2. The method according to claim 1, characterized in that, The number of times the trichloromethane extraction is performed in step A) is 2 to 3.
3. The method according to claim 1, characterized in that, In step A), the mass-to-volume ratio of the lotus root granules, 10% hydrochloric acid, and chloroform is 1g:20mL:60mL; the reflux extraction time is 20-30min.
4. The method according to claim 1, characterized in that, The specific pretreatment of the lotus root charcoal formulation particles is as follows: The lotus root charcoal granules were extracted by reflux with 10% hydrochloric acid, followed by extraction with chloroform, evaporated to dryness, and the residue was dissolved in methanol to obtain the lotus root charcoal test solution; the chloroform extraction was performed 2 to 3 times. The mass-to-volume ratio of the lotus root charcoal granules, 10% hydrochloric acid, and chloroform is 1g:20mL:60mL; the reflux extraction time is 20-30min.
5. The method according to claim 1, characterized in that, The sample volume for thin-layer chromatography is 2-6 μL, and the sample volume for the reference medicinal material solution is 3-7 μL.
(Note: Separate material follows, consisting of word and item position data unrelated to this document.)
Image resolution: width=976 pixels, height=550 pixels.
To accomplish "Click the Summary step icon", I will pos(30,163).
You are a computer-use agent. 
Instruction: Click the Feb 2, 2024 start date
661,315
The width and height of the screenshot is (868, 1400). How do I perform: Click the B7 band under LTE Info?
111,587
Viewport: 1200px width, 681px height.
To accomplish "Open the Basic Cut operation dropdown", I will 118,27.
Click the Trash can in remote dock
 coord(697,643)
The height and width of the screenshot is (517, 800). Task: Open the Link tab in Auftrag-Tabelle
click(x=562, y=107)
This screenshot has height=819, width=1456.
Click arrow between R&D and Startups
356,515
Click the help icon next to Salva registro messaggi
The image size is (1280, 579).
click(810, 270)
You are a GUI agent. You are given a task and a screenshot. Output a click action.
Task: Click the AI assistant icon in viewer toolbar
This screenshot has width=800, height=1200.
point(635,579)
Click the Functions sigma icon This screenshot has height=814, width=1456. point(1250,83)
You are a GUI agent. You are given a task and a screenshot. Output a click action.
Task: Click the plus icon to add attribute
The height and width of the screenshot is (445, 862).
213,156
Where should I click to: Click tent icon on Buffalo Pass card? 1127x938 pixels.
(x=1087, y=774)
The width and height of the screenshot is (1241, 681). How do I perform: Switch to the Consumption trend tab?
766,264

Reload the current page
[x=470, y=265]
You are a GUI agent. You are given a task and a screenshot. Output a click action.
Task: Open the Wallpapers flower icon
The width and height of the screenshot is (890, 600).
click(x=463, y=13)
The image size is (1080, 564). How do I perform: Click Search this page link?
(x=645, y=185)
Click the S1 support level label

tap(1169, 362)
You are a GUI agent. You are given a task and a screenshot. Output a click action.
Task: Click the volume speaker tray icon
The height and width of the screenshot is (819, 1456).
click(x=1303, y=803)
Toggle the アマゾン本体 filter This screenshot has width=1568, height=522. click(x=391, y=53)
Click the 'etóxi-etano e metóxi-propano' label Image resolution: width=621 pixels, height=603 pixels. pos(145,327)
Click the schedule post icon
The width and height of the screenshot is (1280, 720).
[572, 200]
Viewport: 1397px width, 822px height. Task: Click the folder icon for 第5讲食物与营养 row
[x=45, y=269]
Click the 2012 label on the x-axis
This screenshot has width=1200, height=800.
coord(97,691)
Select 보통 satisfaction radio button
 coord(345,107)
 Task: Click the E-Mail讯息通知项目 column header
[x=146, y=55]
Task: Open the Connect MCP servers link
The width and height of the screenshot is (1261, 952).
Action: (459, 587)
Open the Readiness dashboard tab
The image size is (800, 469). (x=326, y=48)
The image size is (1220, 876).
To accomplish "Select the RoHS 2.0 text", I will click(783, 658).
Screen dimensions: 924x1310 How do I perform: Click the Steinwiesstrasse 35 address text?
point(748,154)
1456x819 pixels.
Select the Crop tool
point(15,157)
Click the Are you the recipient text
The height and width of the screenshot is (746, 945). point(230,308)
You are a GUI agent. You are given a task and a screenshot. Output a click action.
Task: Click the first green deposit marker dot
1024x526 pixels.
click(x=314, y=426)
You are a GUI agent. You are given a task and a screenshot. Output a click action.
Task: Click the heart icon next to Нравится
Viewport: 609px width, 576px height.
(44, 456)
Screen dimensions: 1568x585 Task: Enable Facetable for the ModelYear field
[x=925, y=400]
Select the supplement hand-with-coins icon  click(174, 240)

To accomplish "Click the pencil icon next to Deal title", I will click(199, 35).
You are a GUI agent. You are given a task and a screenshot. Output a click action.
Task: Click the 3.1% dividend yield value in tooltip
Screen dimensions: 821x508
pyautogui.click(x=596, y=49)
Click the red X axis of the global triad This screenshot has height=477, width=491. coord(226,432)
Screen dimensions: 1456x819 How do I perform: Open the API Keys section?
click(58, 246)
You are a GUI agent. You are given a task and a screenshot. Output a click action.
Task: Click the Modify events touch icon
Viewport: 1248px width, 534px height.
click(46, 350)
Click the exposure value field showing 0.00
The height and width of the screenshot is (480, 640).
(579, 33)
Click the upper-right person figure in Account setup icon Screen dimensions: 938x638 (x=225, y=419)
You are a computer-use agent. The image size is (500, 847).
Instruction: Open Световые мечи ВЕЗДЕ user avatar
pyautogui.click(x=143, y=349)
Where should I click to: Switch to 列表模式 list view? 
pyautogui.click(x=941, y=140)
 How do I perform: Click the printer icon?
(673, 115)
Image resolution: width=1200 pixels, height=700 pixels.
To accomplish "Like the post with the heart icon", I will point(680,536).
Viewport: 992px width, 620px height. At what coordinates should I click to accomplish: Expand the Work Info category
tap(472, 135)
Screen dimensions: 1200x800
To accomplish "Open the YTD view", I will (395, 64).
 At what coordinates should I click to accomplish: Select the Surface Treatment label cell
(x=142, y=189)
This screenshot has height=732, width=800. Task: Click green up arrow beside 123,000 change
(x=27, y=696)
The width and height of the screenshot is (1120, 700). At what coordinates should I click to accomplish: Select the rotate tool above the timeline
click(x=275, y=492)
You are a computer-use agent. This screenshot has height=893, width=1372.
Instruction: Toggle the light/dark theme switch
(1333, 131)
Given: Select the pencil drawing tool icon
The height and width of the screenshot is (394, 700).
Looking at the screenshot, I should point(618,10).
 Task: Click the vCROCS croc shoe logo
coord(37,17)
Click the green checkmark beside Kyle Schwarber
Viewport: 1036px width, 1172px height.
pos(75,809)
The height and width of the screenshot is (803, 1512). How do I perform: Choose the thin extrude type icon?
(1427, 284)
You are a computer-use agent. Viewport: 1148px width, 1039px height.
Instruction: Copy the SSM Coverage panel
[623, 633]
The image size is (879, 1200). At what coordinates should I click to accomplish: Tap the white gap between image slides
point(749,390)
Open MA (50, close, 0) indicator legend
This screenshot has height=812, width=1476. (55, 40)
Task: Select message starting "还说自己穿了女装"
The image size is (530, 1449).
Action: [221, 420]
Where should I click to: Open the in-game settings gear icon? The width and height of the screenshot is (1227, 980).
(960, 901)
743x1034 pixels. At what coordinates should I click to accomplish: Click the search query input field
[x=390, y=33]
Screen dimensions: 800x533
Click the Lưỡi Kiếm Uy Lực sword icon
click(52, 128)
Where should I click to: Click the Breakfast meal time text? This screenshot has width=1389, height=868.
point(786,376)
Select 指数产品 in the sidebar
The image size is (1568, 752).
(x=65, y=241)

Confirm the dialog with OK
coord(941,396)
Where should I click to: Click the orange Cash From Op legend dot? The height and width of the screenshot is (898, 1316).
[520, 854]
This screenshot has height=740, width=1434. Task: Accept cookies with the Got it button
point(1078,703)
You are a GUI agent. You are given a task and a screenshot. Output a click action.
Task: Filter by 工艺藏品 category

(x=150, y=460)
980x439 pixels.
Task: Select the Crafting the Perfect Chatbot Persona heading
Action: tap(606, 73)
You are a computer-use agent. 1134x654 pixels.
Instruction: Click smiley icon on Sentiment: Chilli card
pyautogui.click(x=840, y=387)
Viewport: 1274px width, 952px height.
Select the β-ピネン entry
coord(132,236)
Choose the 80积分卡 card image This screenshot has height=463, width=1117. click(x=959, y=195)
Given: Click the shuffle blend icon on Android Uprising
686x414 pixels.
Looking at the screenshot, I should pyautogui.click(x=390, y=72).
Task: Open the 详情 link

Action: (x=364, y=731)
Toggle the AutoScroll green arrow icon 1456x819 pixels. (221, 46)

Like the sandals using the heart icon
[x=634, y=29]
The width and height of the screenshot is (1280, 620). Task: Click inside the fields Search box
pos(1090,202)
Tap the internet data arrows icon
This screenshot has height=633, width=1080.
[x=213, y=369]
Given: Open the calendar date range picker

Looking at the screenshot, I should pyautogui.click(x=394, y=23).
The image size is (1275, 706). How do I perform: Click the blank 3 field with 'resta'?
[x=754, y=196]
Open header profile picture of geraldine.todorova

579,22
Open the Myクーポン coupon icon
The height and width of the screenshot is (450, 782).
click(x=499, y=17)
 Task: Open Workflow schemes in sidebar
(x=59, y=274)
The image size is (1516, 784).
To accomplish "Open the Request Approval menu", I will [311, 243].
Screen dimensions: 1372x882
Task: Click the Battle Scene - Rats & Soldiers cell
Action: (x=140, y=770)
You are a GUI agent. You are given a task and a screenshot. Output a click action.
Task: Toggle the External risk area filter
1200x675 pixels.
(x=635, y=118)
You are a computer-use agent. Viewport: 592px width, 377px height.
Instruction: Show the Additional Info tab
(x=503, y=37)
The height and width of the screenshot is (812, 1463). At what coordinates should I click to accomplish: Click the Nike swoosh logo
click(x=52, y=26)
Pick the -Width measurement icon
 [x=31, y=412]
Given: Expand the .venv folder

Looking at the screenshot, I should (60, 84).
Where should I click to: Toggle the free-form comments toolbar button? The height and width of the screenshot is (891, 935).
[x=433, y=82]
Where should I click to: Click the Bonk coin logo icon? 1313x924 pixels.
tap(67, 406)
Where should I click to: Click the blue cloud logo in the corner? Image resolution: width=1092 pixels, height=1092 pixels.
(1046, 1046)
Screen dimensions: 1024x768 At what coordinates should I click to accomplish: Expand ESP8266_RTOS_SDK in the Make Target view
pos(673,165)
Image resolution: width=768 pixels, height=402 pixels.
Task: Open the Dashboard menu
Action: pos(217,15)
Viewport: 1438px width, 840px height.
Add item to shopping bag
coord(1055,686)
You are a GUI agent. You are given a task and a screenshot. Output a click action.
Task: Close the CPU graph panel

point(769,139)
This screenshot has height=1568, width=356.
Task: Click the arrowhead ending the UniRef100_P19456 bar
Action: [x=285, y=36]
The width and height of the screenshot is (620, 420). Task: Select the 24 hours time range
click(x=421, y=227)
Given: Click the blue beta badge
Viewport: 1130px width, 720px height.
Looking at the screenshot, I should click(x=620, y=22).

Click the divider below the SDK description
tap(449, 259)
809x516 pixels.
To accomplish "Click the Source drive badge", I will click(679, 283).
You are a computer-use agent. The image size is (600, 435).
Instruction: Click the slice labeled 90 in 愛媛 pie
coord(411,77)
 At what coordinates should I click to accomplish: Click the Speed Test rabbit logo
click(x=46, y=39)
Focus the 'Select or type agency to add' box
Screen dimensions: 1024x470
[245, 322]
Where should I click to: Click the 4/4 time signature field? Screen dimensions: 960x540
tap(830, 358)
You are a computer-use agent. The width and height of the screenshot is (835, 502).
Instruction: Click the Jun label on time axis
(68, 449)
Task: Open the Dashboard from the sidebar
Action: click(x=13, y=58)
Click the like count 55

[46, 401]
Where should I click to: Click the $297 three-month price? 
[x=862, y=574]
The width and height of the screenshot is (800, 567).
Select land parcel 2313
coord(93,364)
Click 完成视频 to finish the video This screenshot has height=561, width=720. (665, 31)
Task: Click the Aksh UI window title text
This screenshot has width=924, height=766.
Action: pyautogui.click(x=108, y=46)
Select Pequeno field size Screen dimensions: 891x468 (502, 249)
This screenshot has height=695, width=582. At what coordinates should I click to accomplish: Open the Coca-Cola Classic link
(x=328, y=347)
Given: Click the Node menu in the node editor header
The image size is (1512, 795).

6. The method according to claim 1, characterized in that, Step D) The ultraviolet lamp is 365nm.
7. The method according to claim 1, characterized in that, Step D) The silicone G thin film is a prefabricated silicone G film from Tianjin Slida, Merck, or Qingdao Ocean.
8. The method according to claim 7, characterized in that, Step D) The temperature to be inspected is 5℃~35℃; the humidity to be inspected is 32%rh~75%rh.
9. The method according to claim 1, characterized in that, The Rf values in step D) are 0.529, 0.532, 0.533, 0.537, 0.538, 0.548, 0.552, 0.564, and 0.571.